Yavaş yavaş öğreniyordu yaşamın kuralını on sekizler. Üç gün olmuştu yaşamla tanışmaları, daha önce hiç yaşamamış, gözlerini dünyaya yeni açmış gibi. Üç günün sonunda üç grup halinde ayrıldılar. Ayrılma haberi derinden sarsmıştı on sekizleri.
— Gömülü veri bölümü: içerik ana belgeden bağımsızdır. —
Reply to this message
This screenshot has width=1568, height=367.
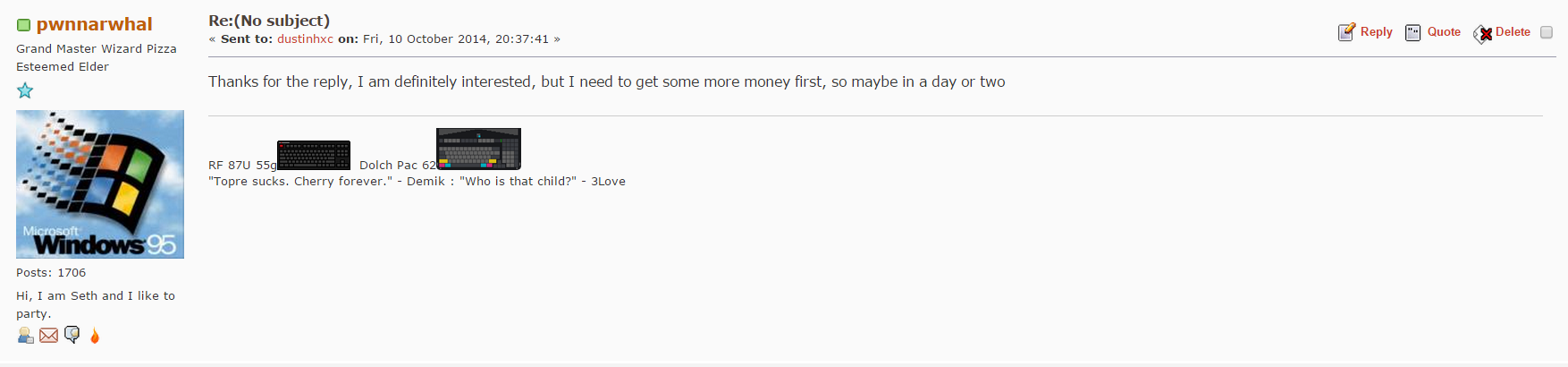(1376, 31)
Onlar, üç gün boyunca en saf, en temiz duyguları ile devrimden sonra ne yapacaklarının hayallerini hep beraber kurmuşlardı. Ama bunu düşünmek için daha çok zaman geçmesi gerektiğini bilmiyorlardı bile. On sekizler hep beraber kalacaklarını, eylemlere beraber gideceklerini planlamışlardı. Re. arkadaş evden çıktığında, annesi gelirken ekmek ve un getirmesi için para vermişti, Re. arkadaş bu sohbetlerde:

“Ben de devrim olduğunda ekmek ve un alıp, gidip evin kapısını çalacağım ve “anne biraz geç oldu ama yepyeni bir insan olarak ekmek ve unu alıp geldim” diyeceğini söyleyerek, kendince ayrılık acısını hafifletmeye çalışıyor, ayrılıkların daha özgür ve güçlü bir beraberliğin mayası olduğunu anlatmaya çalışıyordu.
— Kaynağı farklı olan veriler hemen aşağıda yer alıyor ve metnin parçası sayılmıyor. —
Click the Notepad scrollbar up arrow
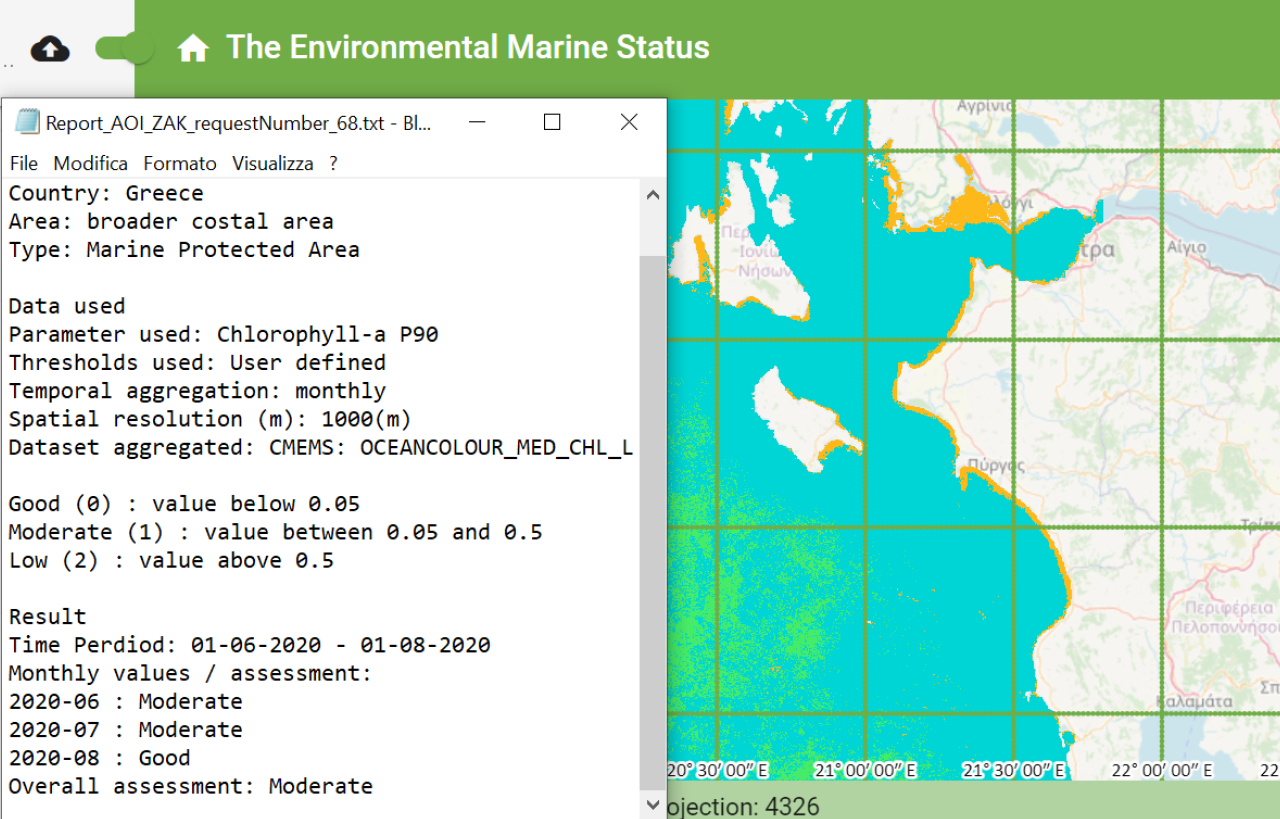Viewport: 1280px width, 819px height. (653, 195)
Evet, şimdi ayrılıyorlardı. Ama içlerinde yine beraber olmanın umudunu her zaman taşıdılar. Giderken on sekiz kişiydiler, ama sonra milyonlar olacaklarını biliyorlardı. Yeni bir insan olmanın amansız savaşına girmişlerdi, bu savaş her geçen gün onları daha fazla birbirine bağlıyordu. Daha çok arkadaşla tanışacak, çok arkadaşla oturup, siyah çaydanlıktan, plastik bardaklardan çay içecek, kaşıkları az olduğu için üç-dört kişi birlikte bir kaşıktan yemek yiyecek, çatışmada veya eylemde arkadaşları şehit düşecek; ateşin etrafında oturup, “buhar xweşe çaxe gulan” türküsünü söyleyecek, amansız kışlarda günlerce karın içinde yürüyecek ve daha çok arkadaştan ayrılacaklardı. Ve paylaşmayı, mücadeleye tutkunca bağlanmayı, sevmeyi, fedakarlığı, zor anlarda beraber olmayı, yoldaşlığı ve daha çok şeyi öğreneceklerdi.
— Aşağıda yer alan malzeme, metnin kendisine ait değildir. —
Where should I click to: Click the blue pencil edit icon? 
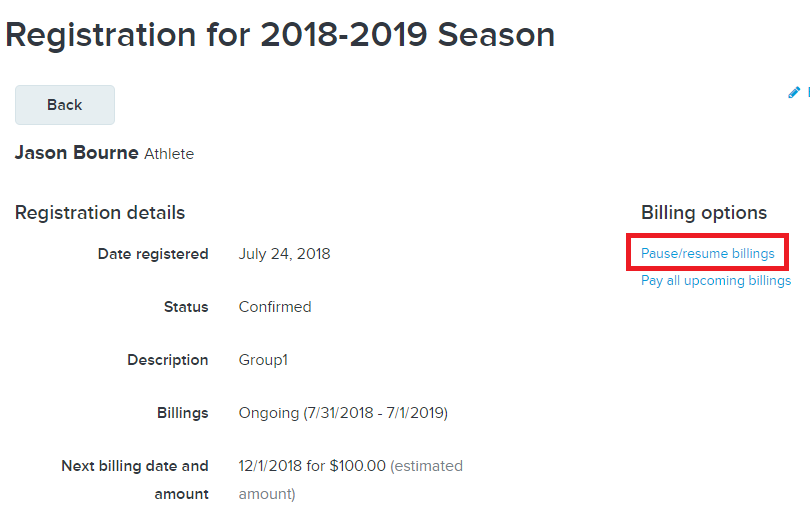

On sekizlerin ayrıldığı gece durmadan yağmur yağıyordu. Ve bir aydan fazla yağmur dinmek nedir bilmedi. Arkadaşlarından ayrılmak Hêvi arkadaşa çok zor gelmişti. Bu, yağan yağmurun kendisini zorlamasıyla da birleşince ağlamamak için kendisini ne kadar zorlasa da bir türlü başarılı olamamıştı.

“Bakın arkadaşlar, zorlanıyorsunuz kolay değil dağlarda savaşmak, bunun için sizi anlıyorum. Ama yıllardır, savaşan arkadaşlar nasıl dayanıyor bu zorluklara? Çünkü onlar ülkelerini ve bu ülkede yaşayan insanlarını seviyorlar.”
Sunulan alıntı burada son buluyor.